In 1625, when so many of the German princes had taken up arms against Ferdinand, so that his position was most critical, Wallenstein in a few months raised and equipped an army at his own expense, and came to the rescue of his sovereign. He defeated the German princes, drove the Danish king out of Germany, and conquered the countries as far as the Baltic, including Mecklenburg, which principality was ceded to him as a reward for these services. These brilliant victories filled him with pride, so that he carried himself very arrogantly before the other princes of the realm, at whose instigation he finally lost his position. He retired-to Prague, where he had built himself a beautiful palace, and there lived in princely magnificence.

The emperor, however, soon had cause to regret this ill-advised step. At the removal of their leader, the large armies of Wallenstein soon scattered, and when, soon after, the German princes, under the leadership of the Swedish king, Gustavus Adolphus, rose up against him, he was in no condition to cope with them, his best general, Tilly, sustaining a terrible defeat not far from Leipsic.

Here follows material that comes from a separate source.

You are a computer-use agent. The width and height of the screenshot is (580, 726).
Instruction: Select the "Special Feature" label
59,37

The Saxons then invaded Bohemia, and obtained possession of Prague.

This proved a time of great rejoicing to the exiled Protestants, who returned to their native land in great numbers. The Utraquist Consistory was re-established, the Jesuits in their turn exiled, and the university restored to Protestant professors. The skulls of the martyrs of 1621, that were still bleaching in their iron cages, were taken down and buried with solemn ceremonies in the old Teyn church.

The Saxon conquest, however, did not prove an unmixed good; for the foreign soldiers were guilty of many acts of cruelty and violence, which were directed especially against the Catholics. The Elector of Saxony, John George himself, came into the country; but his coming was productive of more harm than good. He collected and carried off to Dresden many rare works of art that had in former times been brought to Prague by King Rudolph. As this had likewise been done by Maximilian of Bavaria at the defeat of the Bohemians on the White Mountain, it follows that the rarest and costliest treasures, that had formerly been the glory of Prague, must be sought for, even at the present time, in the museums and art galleries of Munich and Dresden.

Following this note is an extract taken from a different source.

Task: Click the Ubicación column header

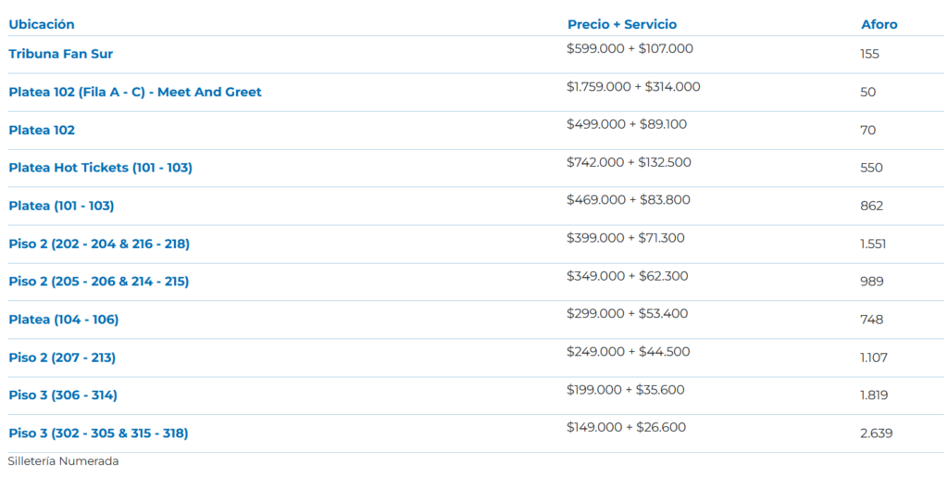Action: [42, 24]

The Saxons having possession of Bohemia, and the Swedes winning victories elsewhere, in this extremity of danger, Ferdinand again turned to Wallenstein, begging him to assume command of the army; which he finally did, but only on condition that he should possess the supreme command, being subject to no one, not even to the emperor.

Taking the field, he soon had an army of 50,000 men; for adventurers from all lands flocked to his standard, knowing that they would be richly rewarded for their services by plundering the nations that they conquered.

As soon as Wallenstein had his army ready for action, he invaded Bohemia, and the Saxons were compelled to leave the country with as great speed as they had before entered it. The Protestants were again driven from the country, never to return, unless they came in disguise as beggars or traveling artisans.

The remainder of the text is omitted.